-- start MATERIAL FOR THIS TASK --
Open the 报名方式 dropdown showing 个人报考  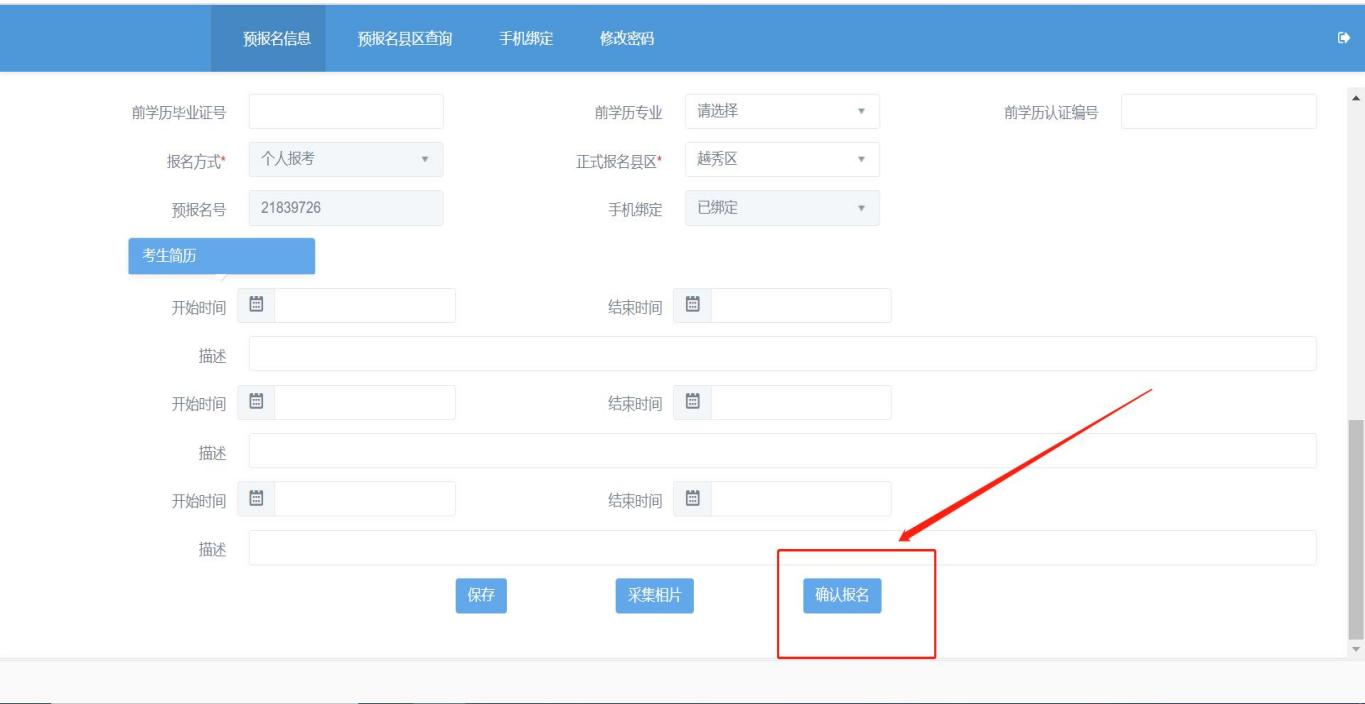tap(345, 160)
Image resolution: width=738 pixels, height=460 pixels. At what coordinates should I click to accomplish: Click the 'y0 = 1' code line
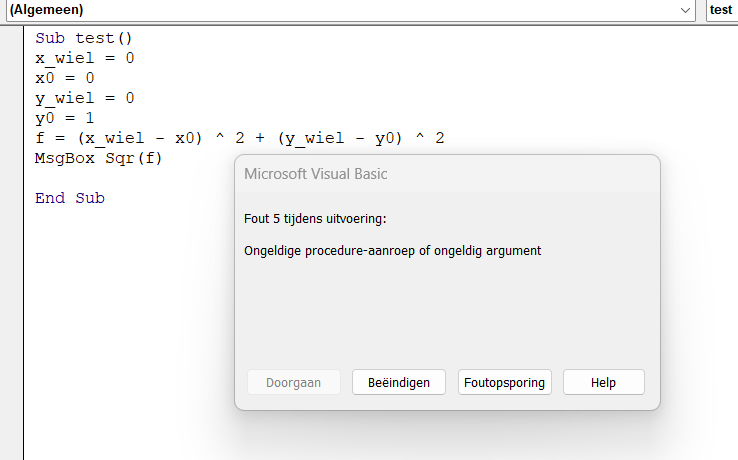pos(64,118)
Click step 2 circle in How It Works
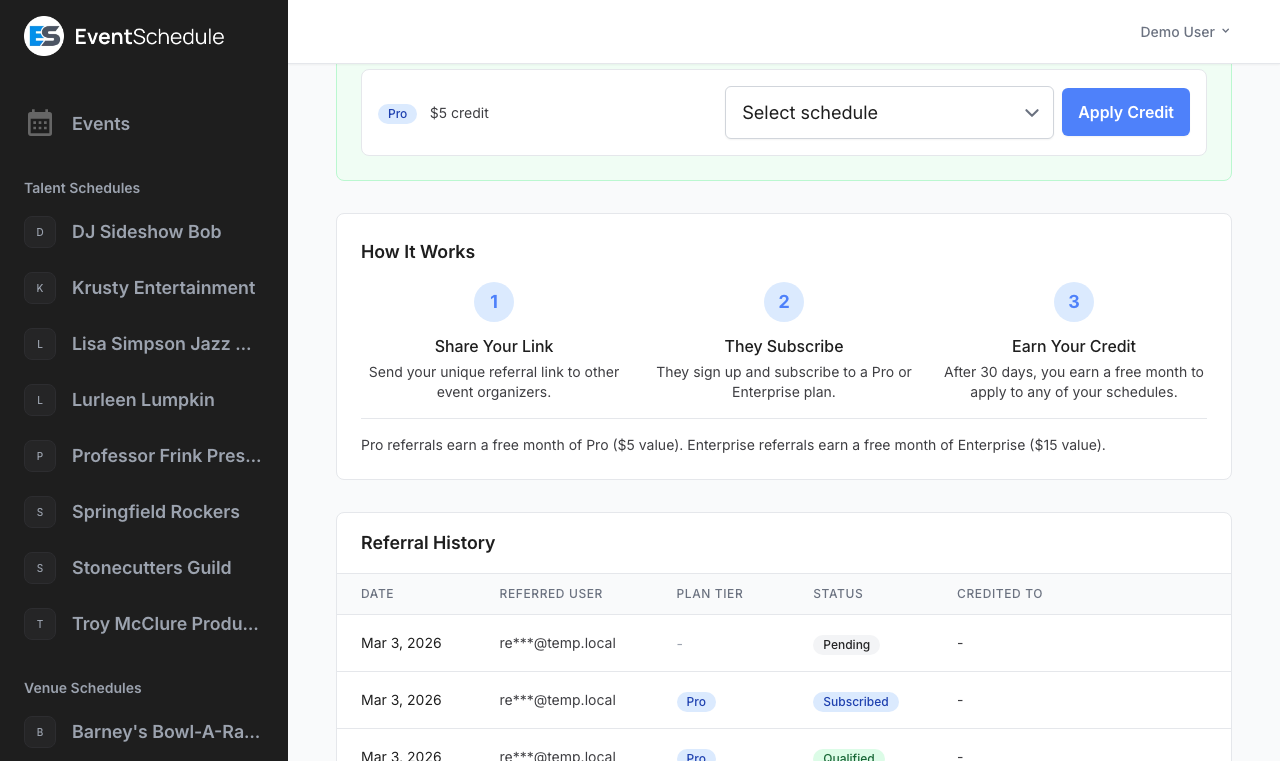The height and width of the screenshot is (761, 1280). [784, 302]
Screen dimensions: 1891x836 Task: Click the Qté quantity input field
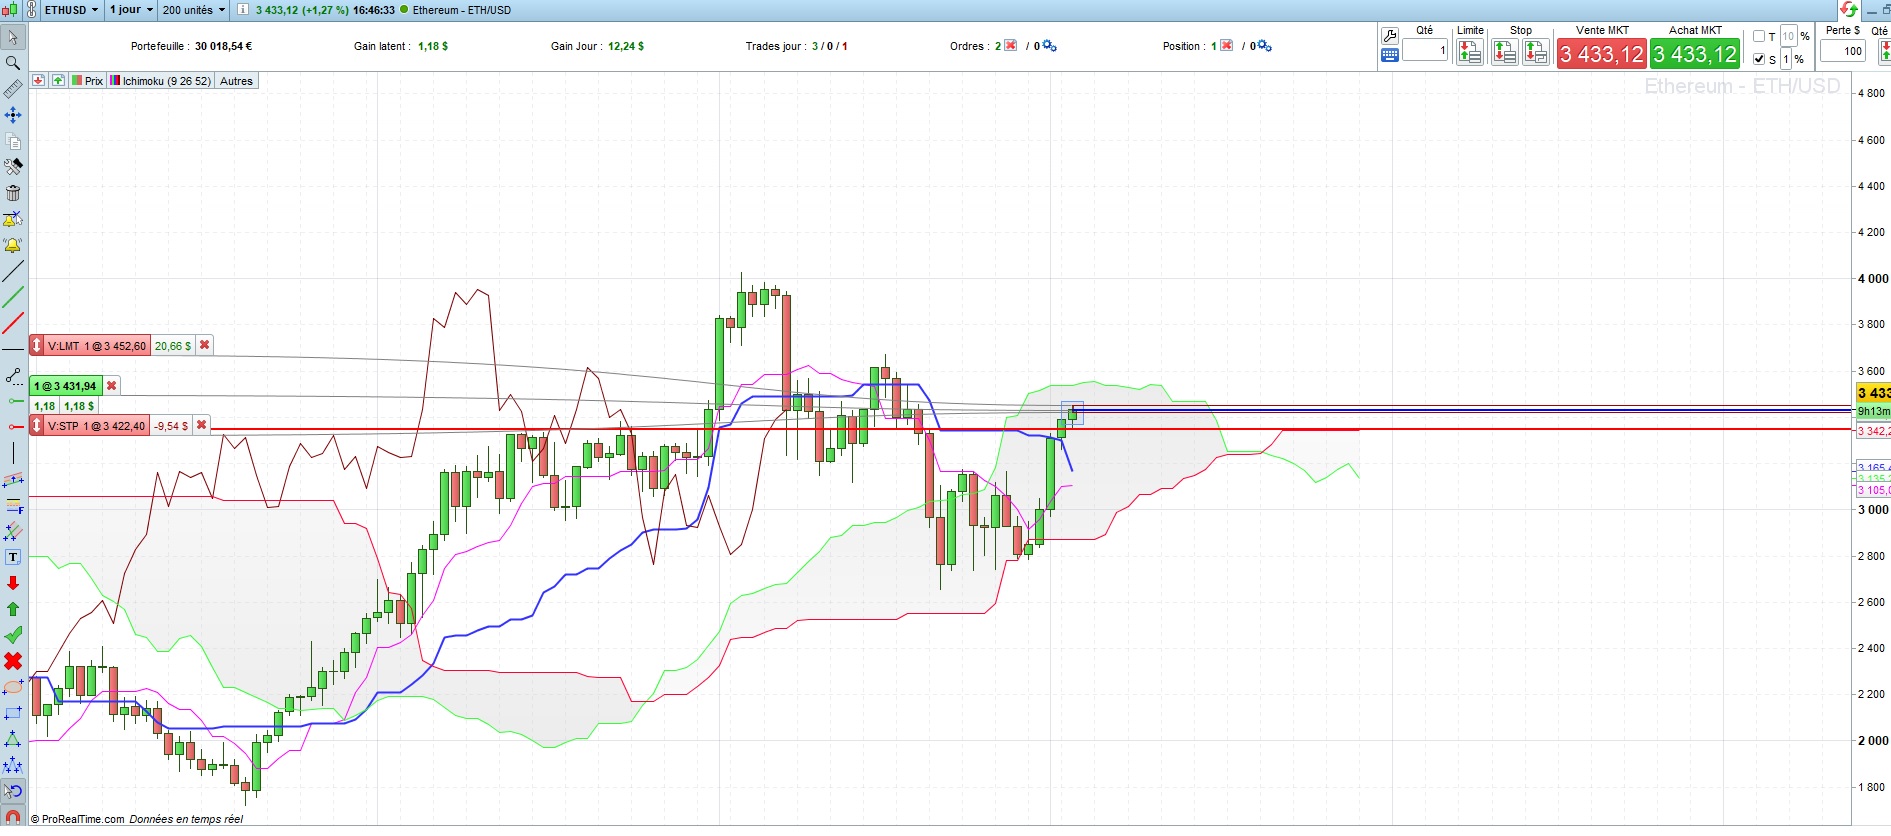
-- end MATERIAL FOR THIS TASK --
-- start MATERIAL FOR THIS TASK --
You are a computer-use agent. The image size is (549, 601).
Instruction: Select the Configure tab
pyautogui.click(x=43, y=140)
-- end MATERIAL FOR THIS TASK --
-- start MATERIAL FOR THIS TASK --
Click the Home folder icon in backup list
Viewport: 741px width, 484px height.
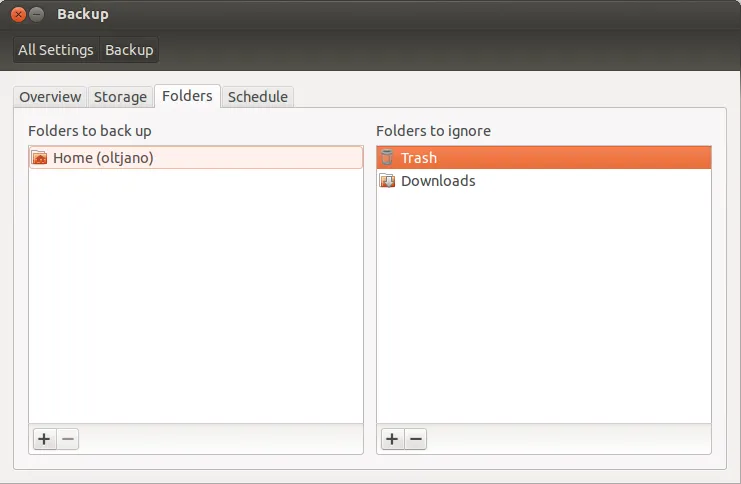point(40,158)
-- end MATERIAL FOR THIS TASK --
■ GIVEN REQUEST ■
Copy the material from the line containing "Image resolution: width=738" through the line containing "Screen dimensions: 1891x836" with no changes, including both of those lines, and omit the pictures.

■ TASK RESULT ■
Image resolution: width=738 pixels, height=460 pixels. At what coordinates should I click to accomplish: Click the 'y0 = 1' code line
pos(64,118)
Click step 2 circle in How It Works
The height and width of the screenshot is (761, 1280). [784, 302]
Screen dimensions: 1891x836 Task: Click the Qté quantity input field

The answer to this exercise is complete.